As a child develops into a young adult, different skill sets become essential. For many children with special needs, it’s no longer just about an algebra score or reading level. How to live on your own, get a career started, go to college, budget, save, repair your car, cook, and all of the “fun” aspects of adulthood take center stage.
For a lot of school districts across the United States, these Transition Services are severely lacking in substance, or missing all together.
I first encountered the significant deficiency in transition services about 8 years into my teaching career. After mostly working in a self-contained classroom filled with junior high students, I decided to venture out of my comfort zone and try teaching high school. I figured high school couldn’t be much different, plus I was still at the same school… Boy was I wrong!

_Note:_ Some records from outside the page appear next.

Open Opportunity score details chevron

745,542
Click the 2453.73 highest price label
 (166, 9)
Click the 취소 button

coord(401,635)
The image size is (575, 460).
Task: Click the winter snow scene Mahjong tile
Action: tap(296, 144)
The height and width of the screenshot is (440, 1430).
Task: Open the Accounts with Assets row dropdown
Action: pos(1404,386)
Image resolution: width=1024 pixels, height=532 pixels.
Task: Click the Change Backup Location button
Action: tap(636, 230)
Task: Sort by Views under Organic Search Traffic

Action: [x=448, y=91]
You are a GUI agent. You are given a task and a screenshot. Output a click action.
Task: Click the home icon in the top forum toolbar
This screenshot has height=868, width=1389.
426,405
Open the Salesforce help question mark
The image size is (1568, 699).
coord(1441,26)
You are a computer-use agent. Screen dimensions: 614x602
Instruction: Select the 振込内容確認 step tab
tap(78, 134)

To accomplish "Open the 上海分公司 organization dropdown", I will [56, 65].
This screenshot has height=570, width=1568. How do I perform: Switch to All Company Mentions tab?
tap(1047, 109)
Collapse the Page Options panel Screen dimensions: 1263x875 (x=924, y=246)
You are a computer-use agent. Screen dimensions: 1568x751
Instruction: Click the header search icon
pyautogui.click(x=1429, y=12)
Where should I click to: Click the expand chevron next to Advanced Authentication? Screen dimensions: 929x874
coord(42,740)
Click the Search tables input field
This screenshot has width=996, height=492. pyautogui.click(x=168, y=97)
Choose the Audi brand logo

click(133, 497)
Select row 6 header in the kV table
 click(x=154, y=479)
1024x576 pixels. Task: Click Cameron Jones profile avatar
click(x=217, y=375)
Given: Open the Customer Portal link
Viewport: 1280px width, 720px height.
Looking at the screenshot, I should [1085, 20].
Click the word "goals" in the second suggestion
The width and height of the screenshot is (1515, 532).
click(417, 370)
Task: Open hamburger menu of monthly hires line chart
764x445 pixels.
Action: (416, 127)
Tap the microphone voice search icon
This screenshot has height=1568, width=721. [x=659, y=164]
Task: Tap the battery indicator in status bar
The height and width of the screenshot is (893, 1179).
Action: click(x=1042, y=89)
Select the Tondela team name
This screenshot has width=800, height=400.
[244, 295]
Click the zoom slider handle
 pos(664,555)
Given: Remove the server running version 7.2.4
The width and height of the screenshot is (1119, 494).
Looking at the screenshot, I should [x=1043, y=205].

My high school class (9th -12th grades) was self-contained, with an average of 14 students, all of which had been diagnosed with an emotional disability. I had so many things planned and fun ideas running through my head… A science fair, field trips, volunteering in the community, learning life skills and even raising money for different charities. I wanted my students to be involved in everything and start preparing for the “real world.” I was excited to start my new adventure.
During the first few weeks of school, everything was going quite well. The students were working hard academically and behaviors were at a minimum. So it seemed like a good time to start focusing on social skills and transition services. Since this was my first year teaching high school, I started asking other teachers and administrators about resources for my students. I attempted to do my own research, but came up mostly empty handed.
There were three other teachers who had been working with high school children for years. What better place to get answers… or at least, so I thought. During our after school meeting that week, I asked about transition services and how they incorporated them with the IEP.
One teacher said, “Well… the only resource we have is a test that the students take online to find out more about their interests. The school district is supposed to provide materials and resources but they never have. We’ve called several times and still nothing. You will just have to come up with your own ideas and curriculum.”
I think my face must have turned pale as a ghost, because within 30 seconds everyone started asking me if I was okay. Physically, I was fine, emotionally though… I was a mess. How could I possibly write curriculum for something I’ve never taught, and only a handful of available (mostly outdated) resources?
After the meeting I sat down with the principal of the school to find out more about this. He said that there really isn’t a plan or curriculum in place for transition services. It was something they were still working on. He also said that I could call the school district to see if they had anything to help me. “Be creative, you’ll figure it out” he said.
I had no words, why was this not a big deal or concern for the teachers and especially the principal? What happened to all of the students who graduated over the past few years? Were they prepared for “adulthood” and the “real world?” IDEA (Individuals with Disabilities Act) states that transition planning starts at the LATEST in high school. It is required by law to start once a student becomes 16 years old. How is the IEP accurate if nothing is being done in and outside of the classroom to prepare students for the future?
To make this story short, this was the worst year of my teaching experience. I struggled the entire school year trying to incorporate transition services into my “homemade” lessons.
I spent hours calling organizations, reading and researching about different opportunities for my students. No one ever helped; the school district called back but never followed through with anything.
I also had a difficult time writing IEP’s that year. I knew most of the transition goals would never be reached because the resources were limited to NOTHING. Yes, I did get them out into the community a few times and I taught a few classes on life skills, but that wasn’t enough.
I didn’t feel my students were prepared for the future. It’s truly tough to describe the emotions running through me at graduation that year. Watching these young adults receive their diploma, knowing they weren’t provided with the tools and resources they truly deserve and feeling like I had let them down.
Across the United States, there are thousands of stories similar to this. Every year, students are graduating from high school without a plan or even the skills to succeed in the world. Many pushed along even though their grades were far from acceptable.
How would this country be different if the political focus changed to education? Would all, or at least some of these issues get fixed? I don’t have the answer, but I do know that with enough like-minded people working together… we can influence positive change in the education system, and get our children the resources and opportunities they deserve!
-Suzie Dalien, M.Ed.
What are your thoughts on Transition Services?
As an educator, have you witnessed similar situations with the district? Were you able to influence change for your student?
As a parent or young adult, how were the Transition Services in your district? What was your experience?